New Venture Terms

  • Define: Before forming a venture you need to define the Product or Service you are going to deliver. It can be fairly general at this point and refined later. (ex: a better surgical device). A Mission Statement is  a few sentences to describe what you are trying to achieve with the product and company. (ex: To place low cost surgical devices in the hands of doctors who need them). Finally, a Commercialization Roadmap are the bulleted steps (in as much detail as possible), needed to get achieve the Mission Statement.
  • Founders: Select the co‐owners you want to work with. These are people critical to your success. Often you need their assistance but can’t pay them, so you give them equity. Employees come later. The Founders all need to agree on the Mission Statement (or modify it).
    The Founders also need to develop a Business Model. Mainly, how will the venture make money to be sustainable? This is not the company form (LLC, etc.) but the overall organization. (Will this be a virtual company with most of the work contracted out, or will employees be hired to do the things ​inhouse? Will we sell direct or through distributors? What roles are there and how do we fill them?)
  • Advisors: In parallel, a team of Advisors must be established (not the board). Advisors are used as needed for outside guidance and perspective. They advise for free because they are interested in your success. The following advisors are recommended: Legal, Business, Marketing, and Technical. The technical advisor should be someone who understands the technology but is not directly related to the company. Do not choose a “big name” who will not be available when you need them.
  • Incorporate: Once you have your game plan in place and partners selected, you are ready to incorporate. The Business Model will determine the best corporate structure, (LLC, S‐Corp or ​C‐Corp).  Actual registration with the State is only a few hundred dollars and can be done on the web. HOWEVER, see the next several steps before incorporating yourself.
  • Business Plan: As the company is being incorporated, a business plan should be written. A Business Plan is a living document that incorporates the Mission Statement, Commercialization Roadmap, and adds financial statements (called the Pro Forma – a best effort guess of what’s it going to cost, when will it make money, and how much). The exercise of building the BP brings the management together with one vision, even if no one else sees it. Never more than 20 pages long, there is lots of assistance available to help write a BP.
  • License Technology: Once you are a legal entity you can option or license the technology from the university. Your Business Plan will determine if you want an exclusive or non‐exclusive option or license, sub‐licensing, terms and conditions, and performance milestones. Your Pro Forma financials will assist in negotiating how much the license is worth. Conflict of interest and use of university facilities must also  be reviewed.
  • Create Operations: As part of the incorporation an Operating Agreement and Shareholders Agreement should be developed. These can be very simple or complex. Each is different. The OA states how the company is run, and how it is organized. Who answers to whom, etc. The SA states who participates financially, the equity distribution, AND MOST IMPORTANTLY, what happens when things go wrong. This is very important to discuss now! This is where lawyer comes in. They have experience at setting up OAs and SAs to avoid hard feelings later. Set up a Board only if/when legal consul recommends it.
  • Product Development: You will continue to Develop/improve your product while completing the business steps. The latest approach to product development is to create a non‐working Prototype as quickly as possible, then get customer feedback. Determine who your customers really are. Then, approach several (yes, actually talk with them) to get two questions answered ASAP:
    1. Would the customer use this product/service? (Do they NEED it to solve a pain/problem?)
    2. Would they use it in the way you envision it? (ex: We envision it will REPLACE xxx; they see it as just another option).

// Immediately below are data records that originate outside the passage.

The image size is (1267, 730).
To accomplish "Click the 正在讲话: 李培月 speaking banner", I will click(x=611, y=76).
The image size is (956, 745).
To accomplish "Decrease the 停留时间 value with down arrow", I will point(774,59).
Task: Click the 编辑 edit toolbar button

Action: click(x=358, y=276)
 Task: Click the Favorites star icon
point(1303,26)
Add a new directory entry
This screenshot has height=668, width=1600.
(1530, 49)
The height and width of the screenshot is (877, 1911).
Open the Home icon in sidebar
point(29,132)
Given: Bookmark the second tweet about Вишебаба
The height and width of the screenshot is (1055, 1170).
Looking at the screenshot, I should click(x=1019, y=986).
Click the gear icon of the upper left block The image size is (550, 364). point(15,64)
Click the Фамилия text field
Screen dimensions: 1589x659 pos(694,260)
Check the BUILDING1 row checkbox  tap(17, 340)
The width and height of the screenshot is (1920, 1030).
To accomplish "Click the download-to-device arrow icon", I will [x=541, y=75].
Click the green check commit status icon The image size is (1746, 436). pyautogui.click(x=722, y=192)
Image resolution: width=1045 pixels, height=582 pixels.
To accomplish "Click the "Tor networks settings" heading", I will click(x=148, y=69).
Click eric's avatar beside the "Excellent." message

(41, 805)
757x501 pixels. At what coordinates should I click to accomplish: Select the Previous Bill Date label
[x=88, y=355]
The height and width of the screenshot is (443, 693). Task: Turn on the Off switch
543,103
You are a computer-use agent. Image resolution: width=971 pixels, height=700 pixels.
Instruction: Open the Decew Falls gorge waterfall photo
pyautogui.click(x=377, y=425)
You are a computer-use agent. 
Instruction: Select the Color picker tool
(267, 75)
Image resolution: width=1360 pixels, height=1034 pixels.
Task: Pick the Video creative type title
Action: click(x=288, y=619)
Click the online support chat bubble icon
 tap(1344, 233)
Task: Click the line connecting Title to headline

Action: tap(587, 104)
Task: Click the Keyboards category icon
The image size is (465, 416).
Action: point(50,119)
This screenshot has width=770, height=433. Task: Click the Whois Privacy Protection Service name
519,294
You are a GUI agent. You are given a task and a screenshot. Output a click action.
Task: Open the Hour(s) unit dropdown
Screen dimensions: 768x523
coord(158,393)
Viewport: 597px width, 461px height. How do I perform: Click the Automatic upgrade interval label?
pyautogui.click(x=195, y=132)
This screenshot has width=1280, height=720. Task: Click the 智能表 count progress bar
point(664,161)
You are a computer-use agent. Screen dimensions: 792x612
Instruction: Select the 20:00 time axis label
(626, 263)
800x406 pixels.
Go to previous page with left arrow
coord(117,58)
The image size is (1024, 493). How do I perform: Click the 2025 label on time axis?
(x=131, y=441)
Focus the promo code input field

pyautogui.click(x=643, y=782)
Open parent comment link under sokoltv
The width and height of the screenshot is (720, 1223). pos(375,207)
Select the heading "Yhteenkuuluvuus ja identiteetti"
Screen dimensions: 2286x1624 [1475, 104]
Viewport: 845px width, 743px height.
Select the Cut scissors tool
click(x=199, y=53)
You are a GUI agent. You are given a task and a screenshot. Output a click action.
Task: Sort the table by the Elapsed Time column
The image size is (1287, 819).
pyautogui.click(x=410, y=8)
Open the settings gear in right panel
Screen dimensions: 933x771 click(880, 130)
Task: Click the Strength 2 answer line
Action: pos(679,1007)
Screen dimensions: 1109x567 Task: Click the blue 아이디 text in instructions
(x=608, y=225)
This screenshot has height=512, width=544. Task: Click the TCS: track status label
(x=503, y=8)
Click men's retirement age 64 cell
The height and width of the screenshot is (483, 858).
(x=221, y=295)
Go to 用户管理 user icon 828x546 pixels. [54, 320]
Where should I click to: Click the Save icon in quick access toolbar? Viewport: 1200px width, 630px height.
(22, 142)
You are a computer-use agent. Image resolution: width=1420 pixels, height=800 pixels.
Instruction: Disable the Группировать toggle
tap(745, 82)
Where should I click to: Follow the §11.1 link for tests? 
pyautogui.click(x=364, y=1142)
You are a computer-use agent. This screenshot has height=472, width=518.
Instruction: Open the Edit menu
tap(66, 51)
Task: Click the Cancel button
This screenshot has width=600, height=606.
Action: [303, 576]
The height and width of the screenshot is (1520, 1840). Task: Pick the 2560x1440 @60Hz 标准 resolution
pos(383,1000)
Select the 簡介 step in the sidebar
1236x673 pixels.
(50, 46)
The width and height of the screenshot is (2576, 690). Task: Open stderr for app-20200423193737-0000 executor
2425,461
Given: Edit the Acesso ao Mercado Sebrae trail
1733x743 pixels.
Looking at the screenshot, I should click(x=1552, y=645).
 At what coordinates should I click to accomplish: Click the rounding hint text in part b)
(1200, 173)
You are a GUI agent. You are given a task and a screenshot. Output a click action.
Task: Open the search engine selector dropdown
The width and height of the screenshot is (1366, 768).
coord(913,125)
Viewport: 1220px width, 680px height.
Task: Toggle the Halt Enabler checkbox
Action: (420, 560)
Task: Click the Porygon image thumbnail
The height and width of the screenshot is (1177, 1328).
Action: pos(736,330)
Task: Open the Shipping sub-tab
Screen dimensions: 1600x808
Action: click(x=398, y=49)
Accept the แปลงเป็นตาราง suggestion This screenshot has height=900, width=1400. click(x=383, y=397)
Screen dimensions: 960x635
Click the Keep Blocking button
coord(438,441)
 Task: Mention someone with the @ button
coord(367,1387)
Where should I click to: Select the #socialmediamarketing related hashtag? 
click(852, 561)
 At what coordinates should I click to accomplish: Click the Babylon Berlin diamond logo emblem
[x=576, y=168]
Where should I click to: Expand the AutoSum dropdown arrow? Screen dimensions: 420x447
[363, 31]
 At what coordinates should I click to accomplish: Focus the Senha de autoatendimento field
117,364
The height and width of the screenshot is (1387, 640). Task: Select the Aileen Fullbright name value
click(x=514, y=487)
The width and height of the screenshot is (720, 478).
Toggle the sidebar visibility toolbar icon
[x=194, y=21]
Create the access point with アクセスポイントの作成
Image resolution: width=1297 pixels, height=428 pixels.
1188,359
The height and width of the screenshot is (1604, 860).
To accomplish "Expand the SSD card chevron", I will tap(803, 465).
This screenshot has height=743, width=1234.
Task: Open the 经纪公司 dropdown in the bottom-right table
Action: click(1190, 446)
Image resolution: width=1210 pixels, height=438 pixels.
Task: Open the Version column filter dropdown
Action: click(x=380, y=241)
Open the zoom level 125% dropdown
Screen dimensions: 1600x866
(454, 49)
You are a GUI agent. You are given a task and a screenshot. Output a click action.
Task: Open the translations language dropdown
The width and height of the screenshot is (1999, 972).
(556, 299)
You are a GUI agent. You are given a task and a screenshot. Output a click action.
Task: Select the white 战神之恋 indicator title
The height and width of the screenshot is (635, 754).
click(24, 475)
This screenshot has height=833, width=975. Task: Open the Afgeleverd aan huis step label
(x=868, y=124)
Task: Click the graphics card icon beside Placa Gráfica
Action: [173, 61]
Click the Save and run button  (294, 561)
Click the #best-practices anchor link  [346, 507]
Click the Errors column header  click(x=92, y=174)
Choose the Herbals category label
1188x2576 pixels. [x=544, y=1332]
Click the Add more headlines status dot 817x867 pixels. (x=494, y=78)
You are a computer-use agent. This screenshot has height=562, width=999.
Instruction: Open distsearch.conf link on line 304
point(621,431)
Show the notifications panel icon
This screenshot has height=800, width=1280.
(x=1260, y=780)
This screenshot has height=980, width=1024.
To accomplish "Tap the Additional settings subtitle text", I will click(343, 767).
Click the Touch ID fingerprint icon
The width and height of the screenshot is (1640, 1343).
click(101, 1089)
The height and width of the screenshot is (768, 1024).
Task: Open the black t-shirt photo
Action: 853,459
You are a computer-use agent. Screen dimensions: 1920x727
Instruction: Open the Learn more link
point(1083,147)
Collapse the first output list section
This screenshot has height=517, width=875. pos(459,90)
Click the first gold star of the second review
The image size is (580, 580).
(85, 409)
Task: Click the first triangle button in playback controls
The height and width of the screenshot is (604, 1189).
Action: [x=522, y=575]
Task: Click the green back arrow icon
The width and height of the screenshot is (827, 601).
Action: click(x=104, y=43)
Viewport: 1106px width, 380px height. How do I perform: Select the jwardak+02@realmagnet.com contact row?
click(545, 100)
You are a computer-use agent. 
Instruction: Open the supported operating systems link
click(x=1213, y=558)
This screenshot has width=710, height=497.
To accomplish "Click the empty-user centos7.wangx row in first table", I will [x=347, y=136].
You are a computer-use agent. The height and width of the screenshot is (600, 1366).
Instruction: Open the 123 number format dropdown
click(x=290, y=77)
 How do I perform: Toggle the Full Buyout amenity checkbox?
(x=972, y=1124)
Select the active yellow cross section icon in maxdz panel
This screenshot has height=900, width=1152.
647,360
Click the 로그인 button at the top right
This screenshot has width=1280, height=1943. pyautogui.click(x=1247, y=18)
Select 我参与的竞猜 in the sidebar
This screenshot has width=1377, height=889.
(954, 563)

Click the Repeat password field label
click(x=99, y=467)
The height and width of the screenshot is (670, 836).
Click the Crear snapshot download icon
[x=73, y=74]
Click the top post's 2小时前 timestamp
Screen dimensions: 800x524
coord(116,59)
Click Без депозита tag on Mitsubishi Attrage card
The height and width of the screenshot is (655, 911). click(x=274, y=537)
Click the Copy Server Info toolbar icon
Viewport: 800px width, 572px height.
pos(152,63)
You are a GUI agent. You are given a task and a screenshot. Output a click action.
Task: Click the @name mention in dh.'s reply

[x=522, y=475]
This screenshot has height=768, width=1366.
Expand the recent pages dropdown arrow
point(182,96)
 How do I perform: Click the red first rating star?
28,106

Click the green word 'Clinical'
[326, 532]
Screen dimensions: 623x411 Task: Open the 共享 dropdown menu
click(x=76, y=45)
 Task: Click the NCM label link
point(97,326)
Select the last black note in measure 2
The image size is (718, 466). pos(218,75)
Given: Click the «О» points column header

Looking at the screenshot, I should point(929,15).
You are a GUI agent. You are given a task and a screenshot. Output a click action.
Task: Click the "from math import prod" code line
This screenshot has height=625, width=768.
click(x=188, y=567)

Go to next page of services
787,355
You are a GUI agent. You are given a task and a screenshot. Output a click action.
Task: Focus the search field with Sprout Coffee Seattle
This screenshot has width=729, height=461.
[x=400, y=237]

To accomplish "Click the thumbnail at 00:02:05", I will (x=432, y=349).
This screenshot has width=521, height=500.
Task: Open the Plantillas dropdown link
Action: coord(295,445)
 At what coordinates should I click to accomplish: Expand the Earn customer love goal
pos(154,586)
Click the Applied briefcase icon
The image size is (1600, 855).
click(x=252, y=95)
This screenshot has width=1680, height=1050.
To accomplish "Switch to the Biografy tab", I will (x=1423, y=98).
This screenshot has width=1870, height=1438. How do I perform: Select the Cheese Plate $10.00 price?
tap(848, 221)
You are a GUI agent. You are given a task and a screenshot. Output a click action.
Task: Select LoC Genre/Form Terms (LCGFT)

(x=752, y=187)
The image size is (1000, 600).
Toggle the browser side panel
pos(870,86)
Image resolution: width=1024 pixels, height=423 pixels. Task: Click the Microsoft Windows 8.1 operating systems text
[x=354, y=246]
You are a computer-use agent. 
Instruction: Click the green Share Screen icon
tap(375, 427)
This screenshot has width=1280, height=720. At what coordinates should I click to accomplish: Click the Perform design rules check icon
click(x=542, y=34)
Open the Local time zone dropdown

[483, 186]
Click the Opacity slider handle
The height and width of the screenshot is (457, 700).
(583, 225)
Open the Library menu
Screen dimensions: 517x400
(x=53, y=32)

These two answers may change your entire product or business model. Do this before investing too much into it.

  • User Relationships: The above process is called: “Voice of Customer.” It also allows you to develop Strategic Partnerships with potential distributors, customers, and buyers. Build these relationships early.
  • Funding: Now you are ready to find sufficient funding to complete development and go to market. Here are a few tips:
  1. Strategic Partners as investors understand what you are doing so they are an easier sell, and do not want much equity in return for investing. They are likely to be a future buyer of your company.
  2. Friends and family investing is a good start but has its own problems if you fail.
  3. Grants and SBIRs do not dilute equity.
  4. Angels invest in early stage ventures. Venture Capital comes after you have demonstrated your market value and potential. Angels and VCs now tend to co‐invest together to reduce risk.
    1. You must have a good management team, advisors, BP and 10‐15 minute presentation.
    2. At least one manager should have new venture experience.
    3. You must practice your presentation AND answers to likely questions for confidence.
    4. The goal of any presentation is to get the next meeting, not to overwhelm with detail.
  5. Finally, any investor is not interested, and will seldom understand, the technology. Even one tech term can turn them off. They will leave the scientific proof for the due diligence step. They are interested in the ROI versus risk.
  6. Any investment can get complicated. Keep your attorney/advisor in the loop.